Investigators Resubmit BLA for Remestemcel-L in Pediatric Acute GVHD


A biologic license application that has been resubmitted to the FDA for remestemcel-L in pediatric graft-versus-host disease includes new long-term survival data from a phase 3 clinical trial.

The manufacturers of remestemcel-L have resubmitted their biologic license application to the FDA for use in pediatric patients with steroid-refractory acute graft-versus-host disease (SR-aGVHD), according to a press release from Mesoblast Limited.1

The resubmission of the biologic license application for remestemcel-L in pediatric graft-versus-host disease follows a complete response letter from the FDA issued in October 2020.
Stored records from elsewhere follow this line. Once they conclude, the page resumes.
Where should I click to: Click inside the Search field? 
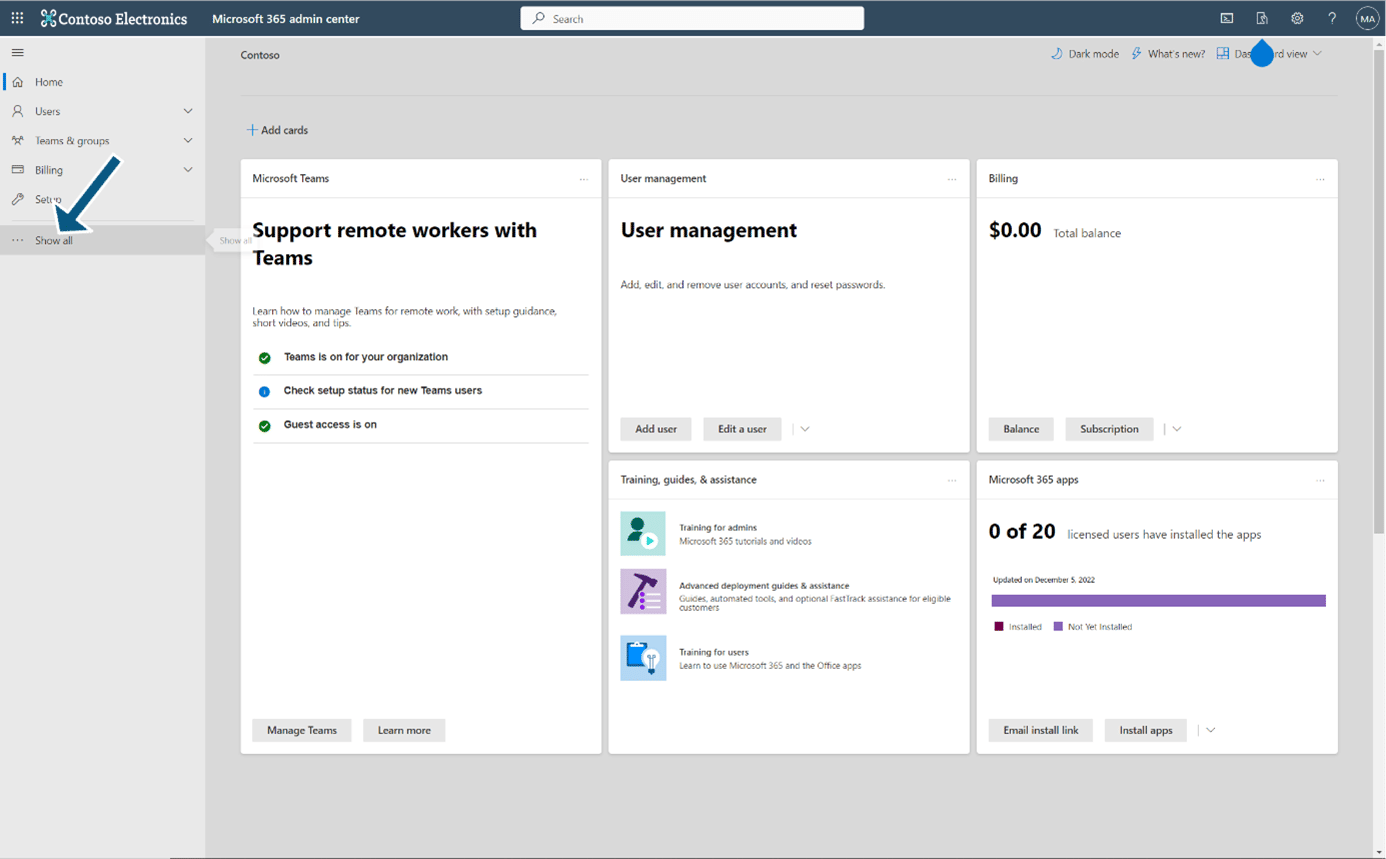click(x=691, y=17)
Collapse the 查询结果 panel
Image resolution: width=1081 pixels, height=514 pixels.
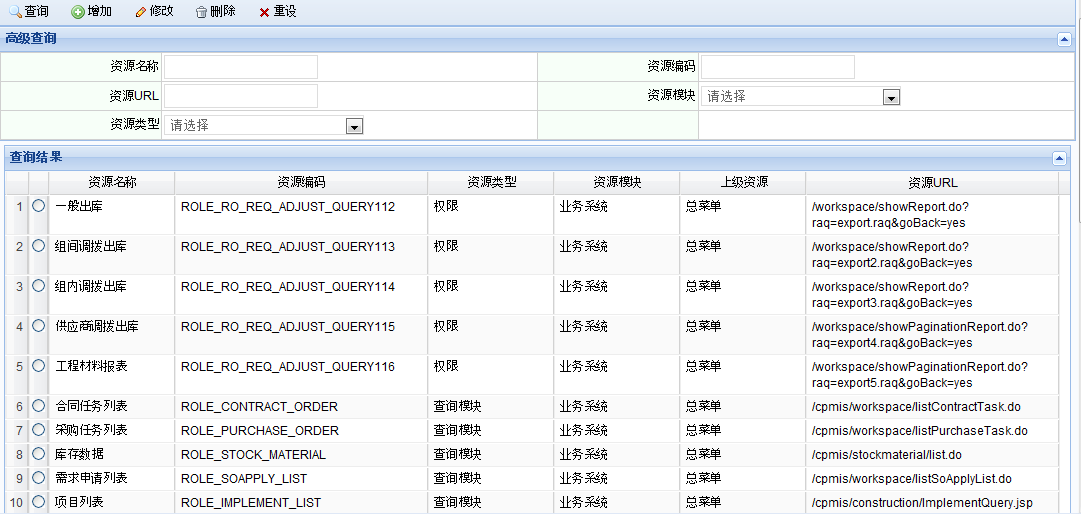point(1059,158)
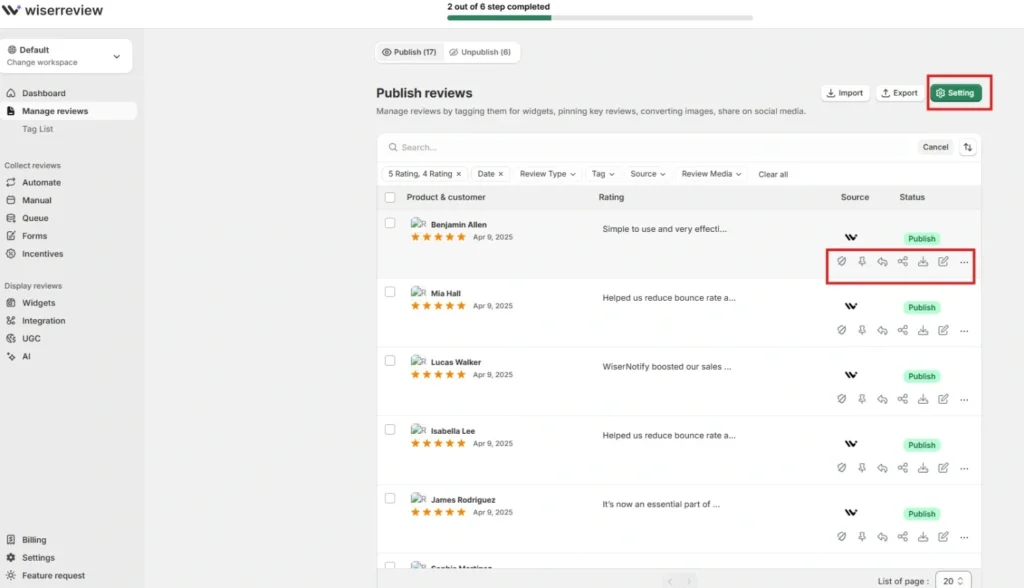Screen dimensions: 1024x588
Task: Open the Review Media filter dropdown
Action: point(712,174)
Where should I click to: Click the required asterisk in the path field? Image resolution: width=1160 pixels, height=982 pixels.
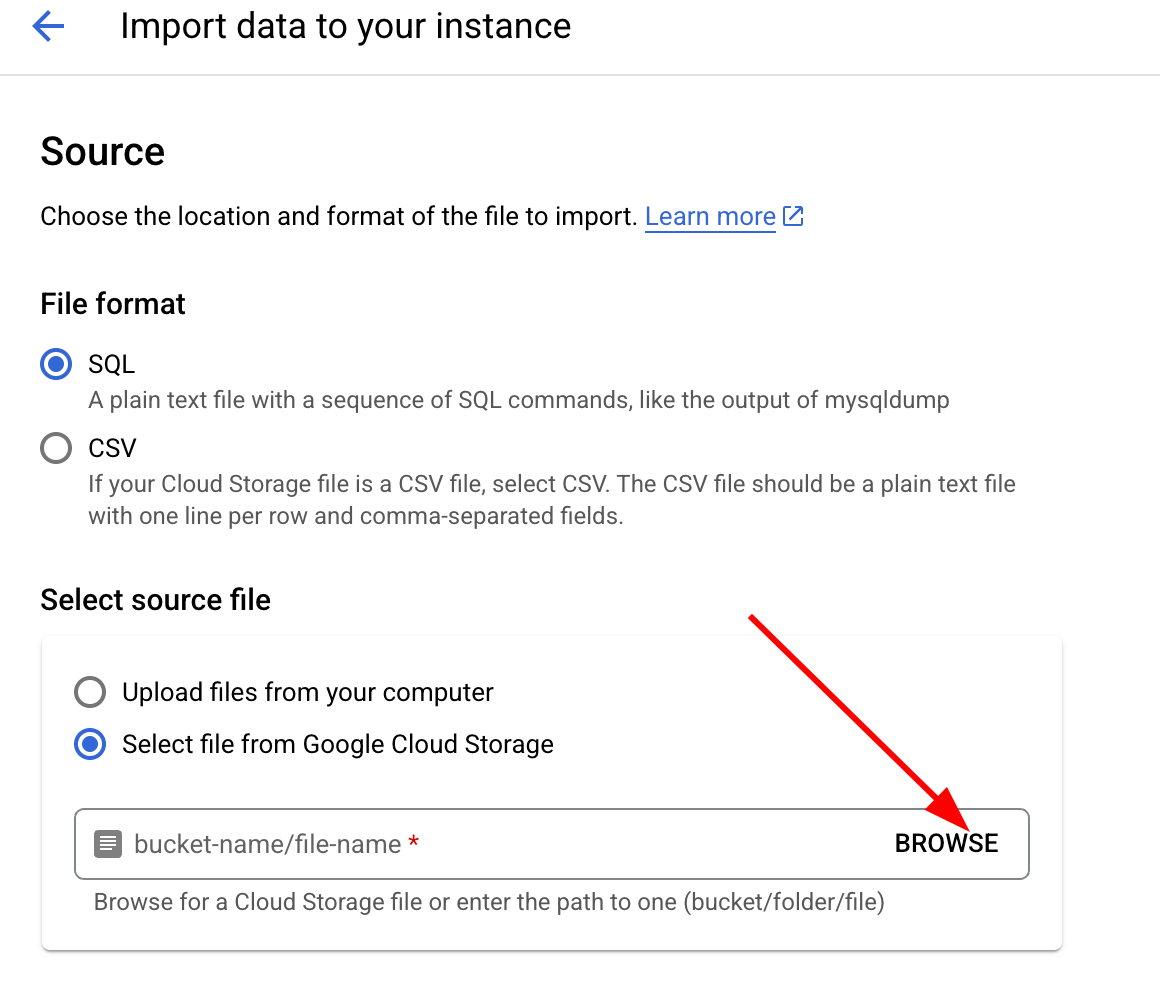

The resubmission of the biologic license application for remestemcel-L in pediatric graft-versus-host disease follows a complete response letter from the FDA issued in October 2020.

The resubmission included data from a phase 3 study (NCT02336230) in which 67% of high-risk pediatric patients responded positively to remestemcel-L treatment within 28 days and were alive after 180 days. Additionally, investigators reported a 1-year survival rate of 63% and 2-year rate of 51% in a population with predominantly grade C or D disease; the estimated 2-year survival rate with best available therapy is 25% to 38%.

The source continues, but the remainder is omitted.